Space from String Bits

Abstract

We develop superstring bit models, in which the lightcone transverse coordinates in D spacetime dimensions are replaced with d=D-2 double-valued "flavor" indices xk-> fk=1,2; k=2,...,d+1. In such models the string bits have no space to move. Letting each string bit be an adjoint of a "color" group U(N), we then analyze the physics of 't Hooft's limit N->∞, in which closed chains of many string bits behave like free lightcone IIB superstrings with d compact coordinate bosonic worldsheet fields xk, and s pairs of Grassmann fermionic fields θL,Ra, a=1,..., s.

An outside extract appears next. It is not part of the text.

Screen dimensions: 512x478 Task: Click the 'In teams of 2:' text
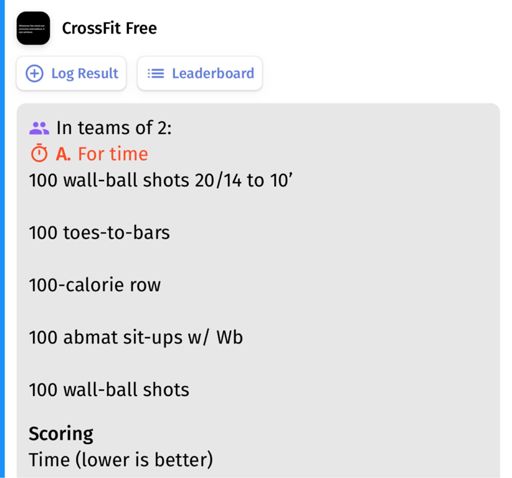[114, 128]
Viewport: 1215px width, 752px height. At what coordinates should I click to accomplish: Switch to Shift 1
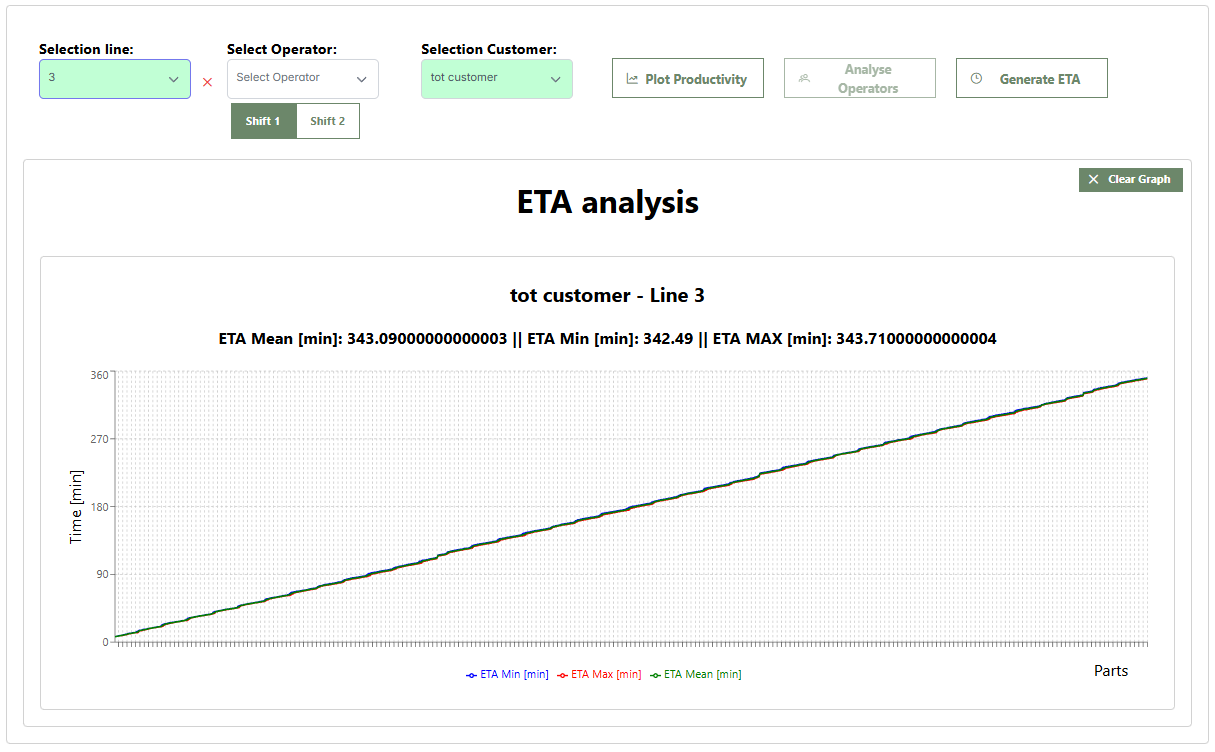point(263,121)
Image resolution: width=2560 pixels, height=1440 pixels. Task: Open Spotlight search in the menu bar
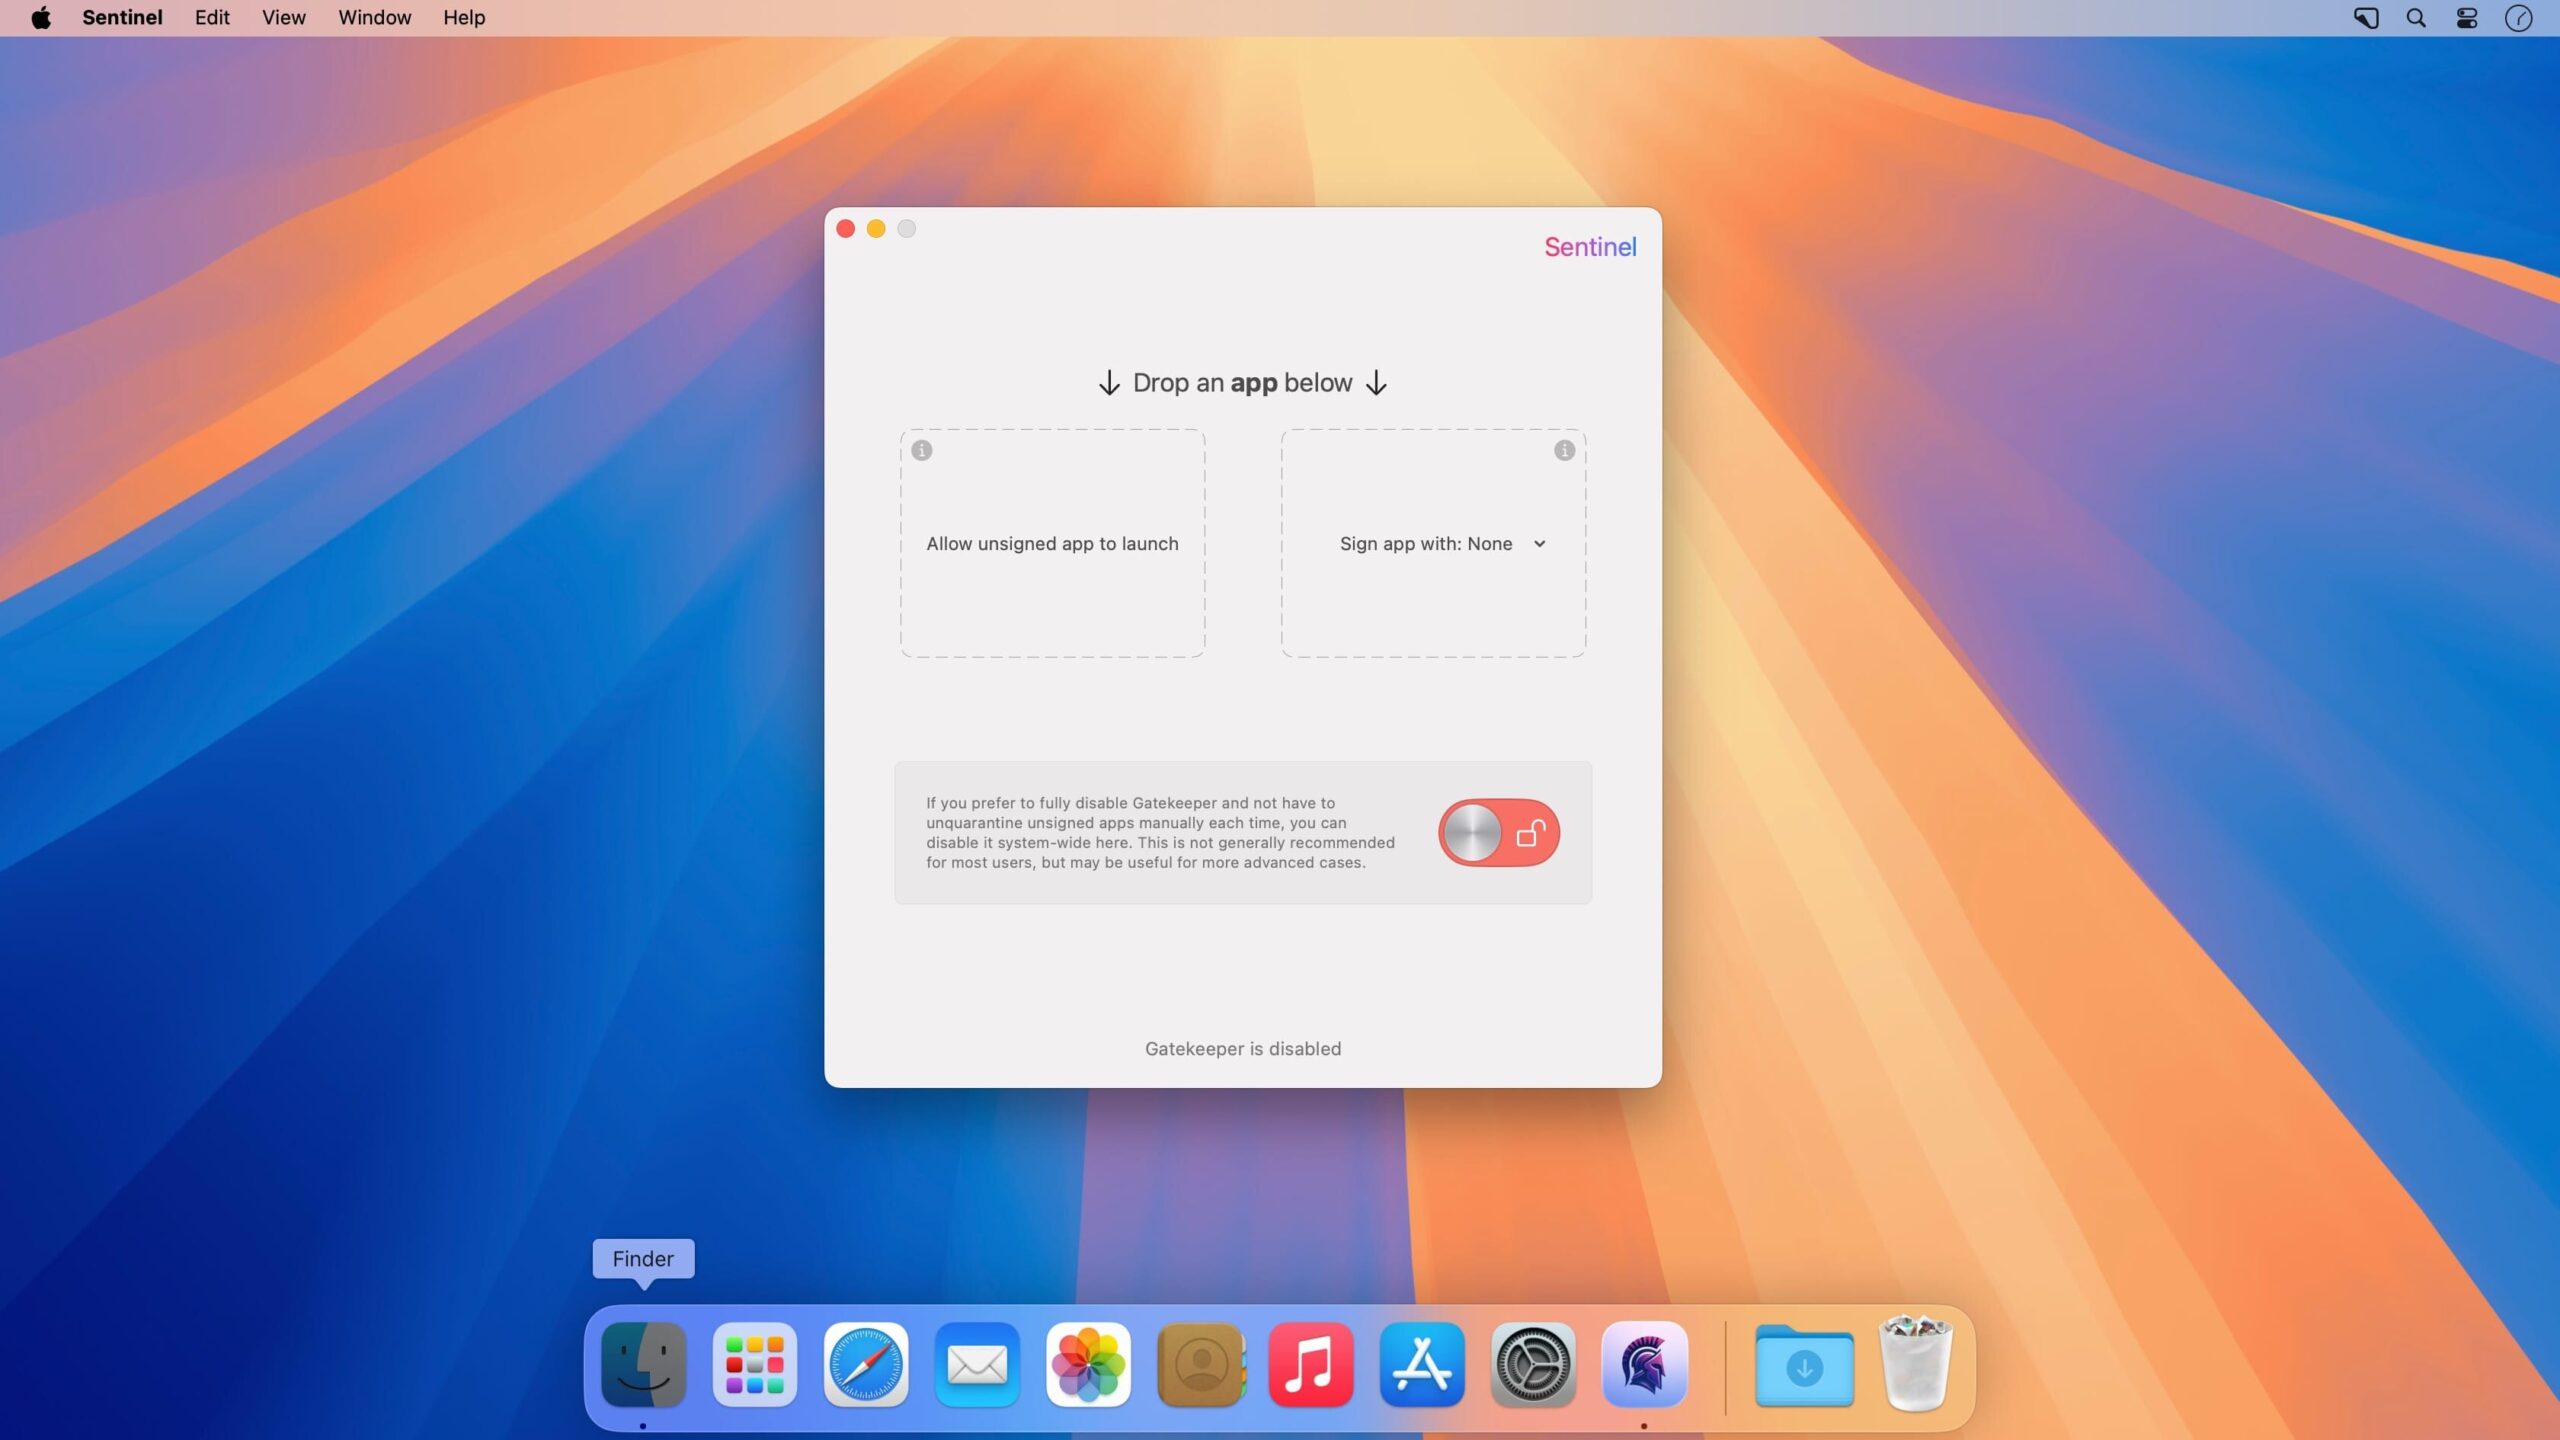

The coordinates xk emerge because, on the long chains, flavor fluctuations enjoy the dynamics of d anisotropic Heisenberg spin chains. It is well-known that the low energy excitations of a many-spin Heisenberg chain are identical to those of a string worldsheet coordinate compactified on a circle of radius Rk, which is related to the anisotropy parameter -1<k<1 of the corresponding Heisenberg system. Furthermore there is a limit of this parameter, k-> 1, in which Rk->∞. As noted in earlier work [Phys.Rev.D 89(2014)105002], these multi-string-bit chains are strictly stable at N=∞ when d<s and only marginally stable when d=s. (Poincare supersymmetry requires d=s=8, which is on the boundary between stability and instability.)